## EXERCISE PROMPT:
Only the lines from the one holding "You are a computer-use" through the end of the records below are to be reproduced exactly, and pictures are to be omitted.

SOURCE DATA section start

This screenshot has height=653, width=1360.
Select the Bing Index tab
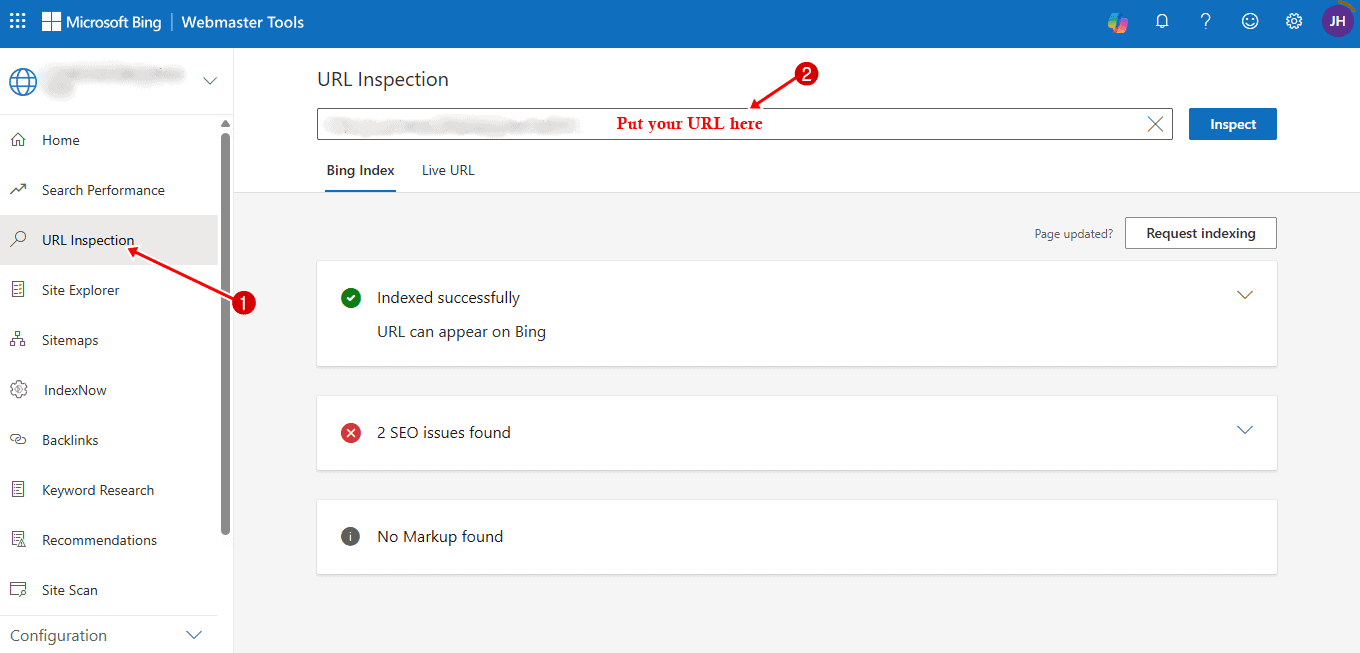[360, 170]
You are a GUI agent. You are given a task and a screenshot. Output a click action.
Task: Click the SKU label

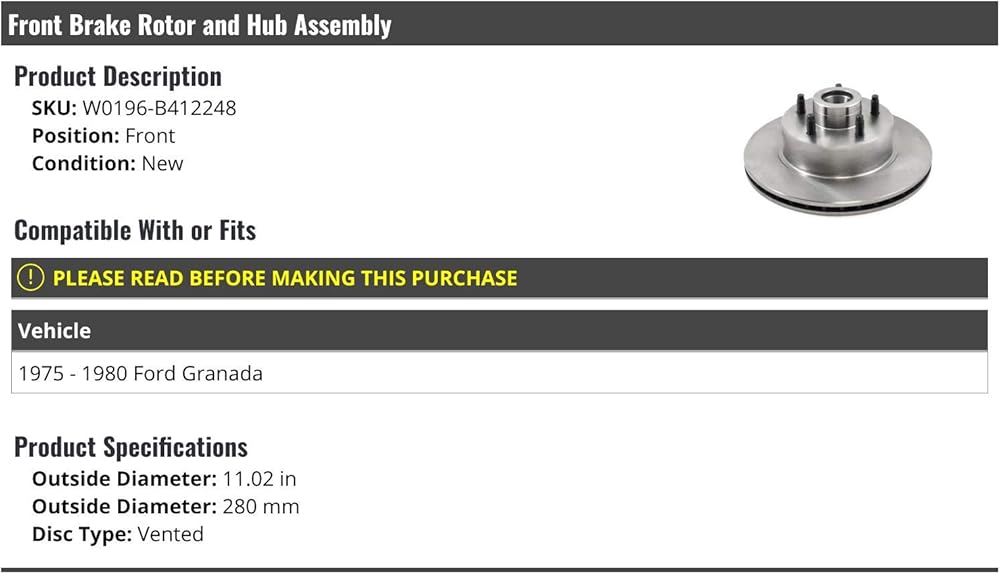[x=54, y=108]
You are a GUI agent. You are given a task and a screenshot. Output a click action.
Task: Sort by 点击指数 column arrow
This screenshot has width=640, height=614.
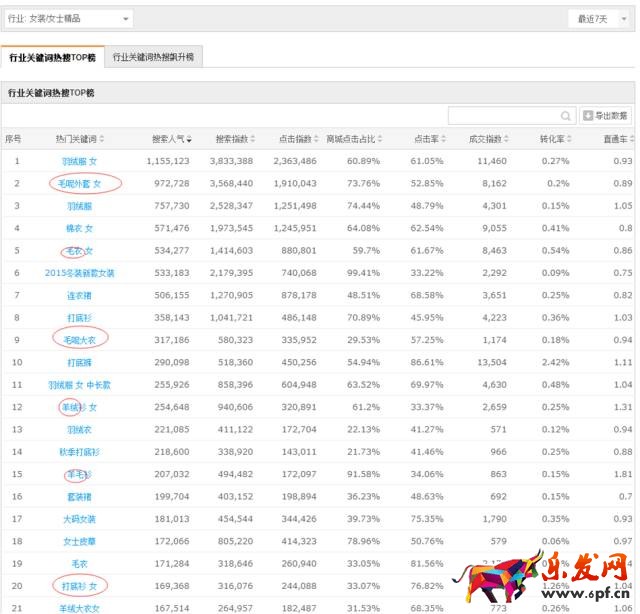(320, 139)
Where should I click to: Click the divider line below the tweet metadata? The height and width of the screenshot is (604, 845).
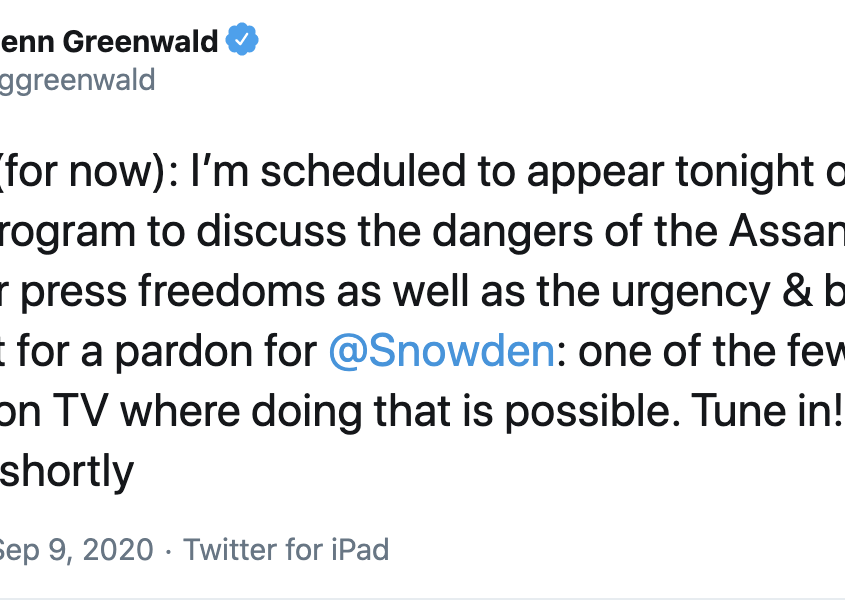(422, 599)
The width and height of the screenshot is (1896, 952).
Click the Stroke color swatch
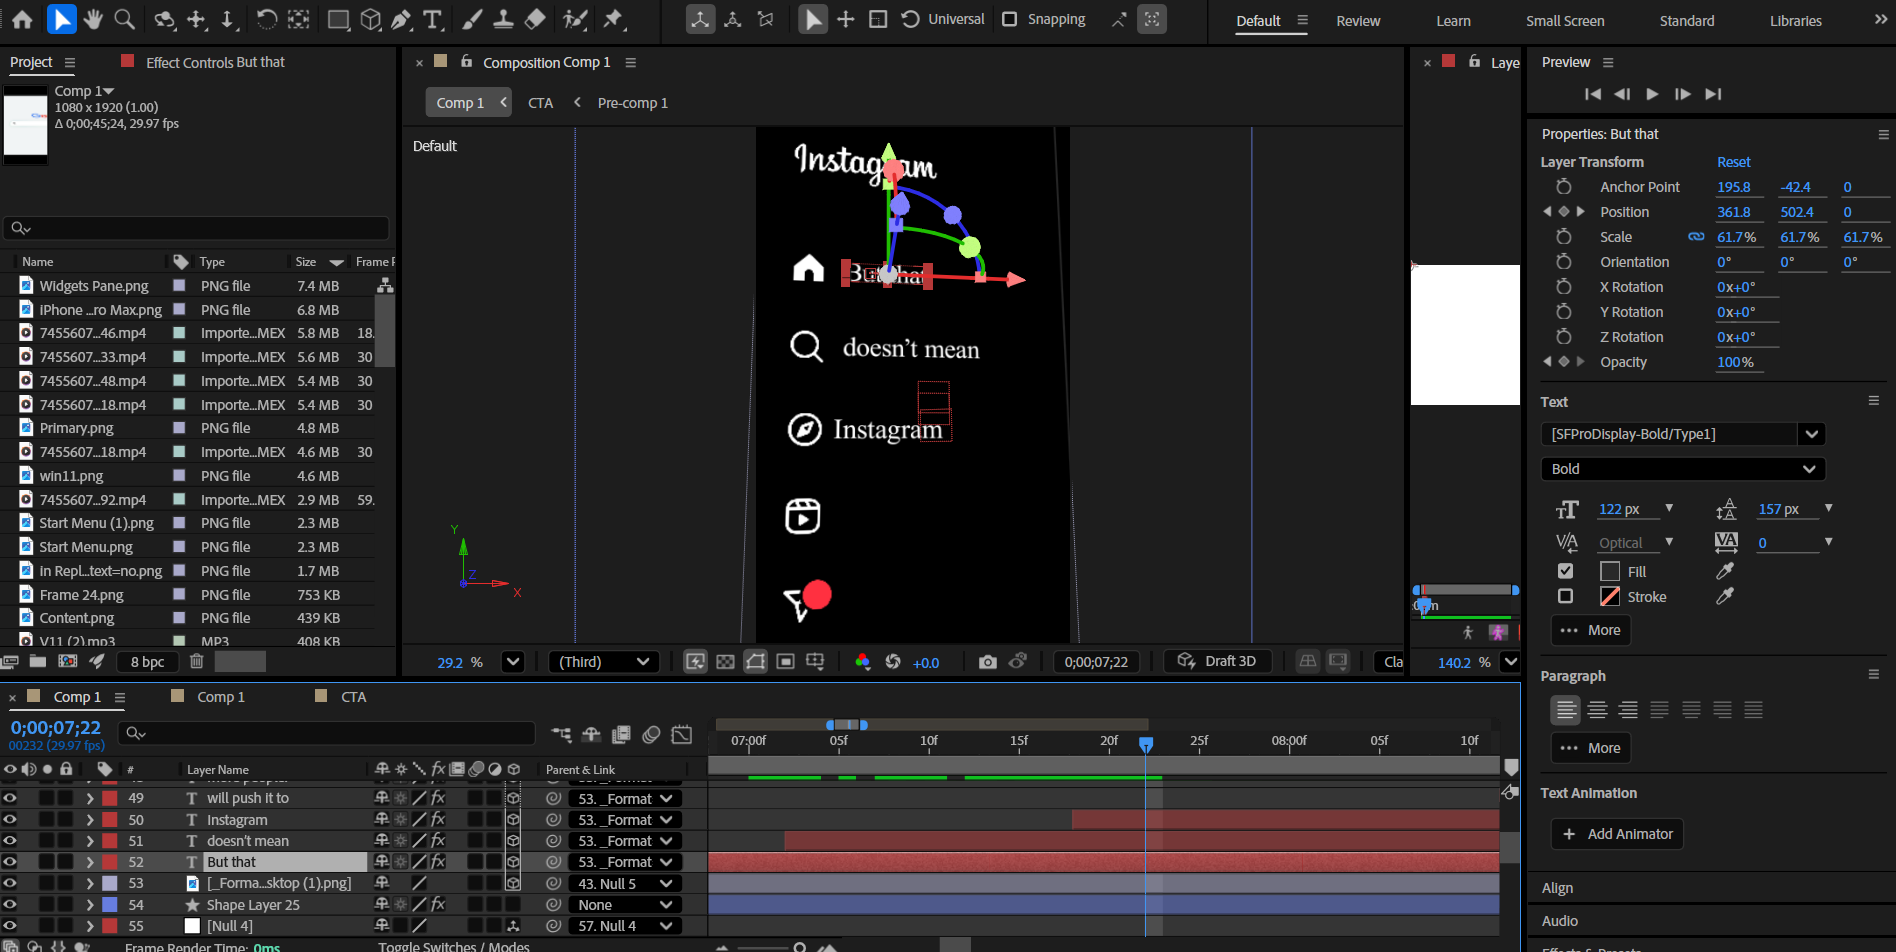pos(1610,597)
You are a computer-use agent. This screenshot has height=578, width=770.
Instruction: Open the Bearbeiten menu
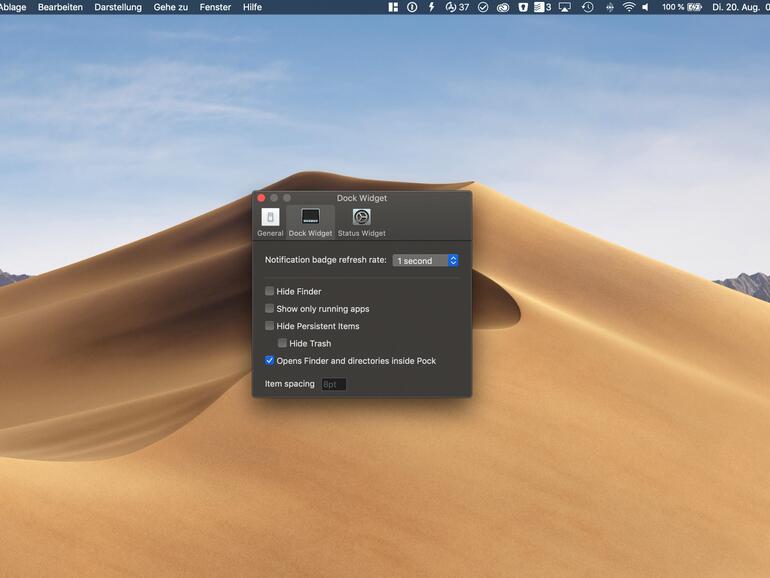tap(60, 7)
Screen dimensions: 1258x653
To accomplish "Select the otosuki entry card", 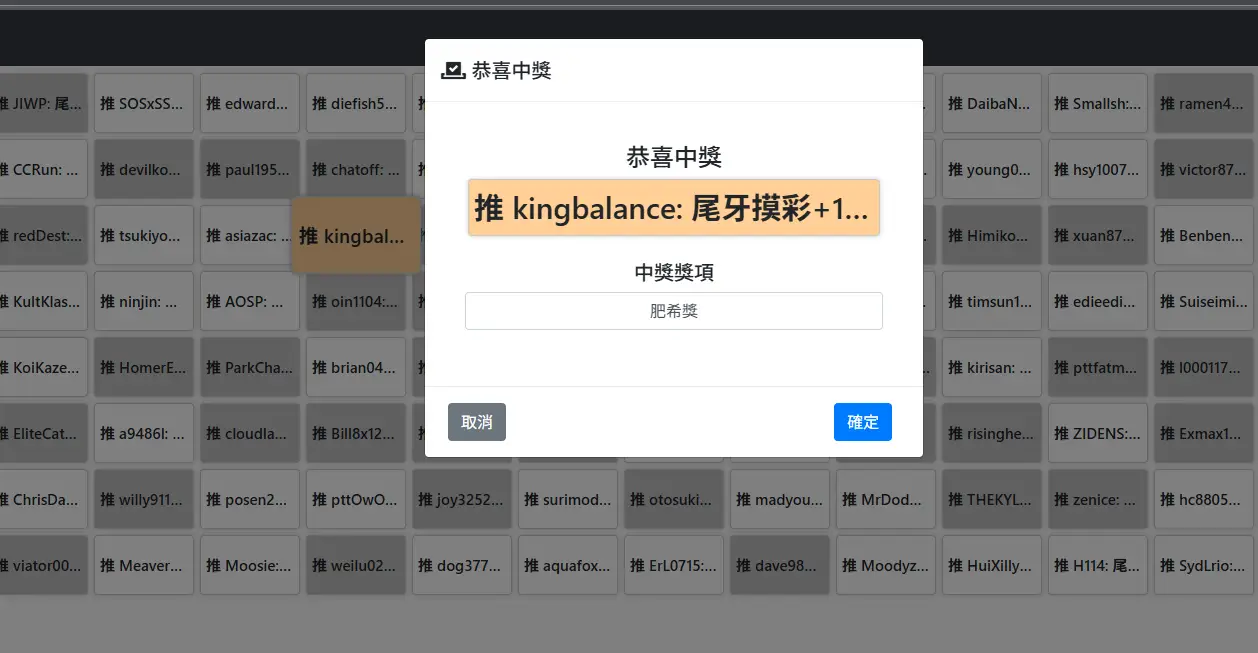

SOURCE DATA section end

## TASK SOLUTION:
You are a computer-use agent. This screenshot has height=578, width=770.
Instruction: Open the Bearbeiten menu
tap(60, 7)
Screen dimensions: 1258x653
To accomplish "Select the otosuki entry card", 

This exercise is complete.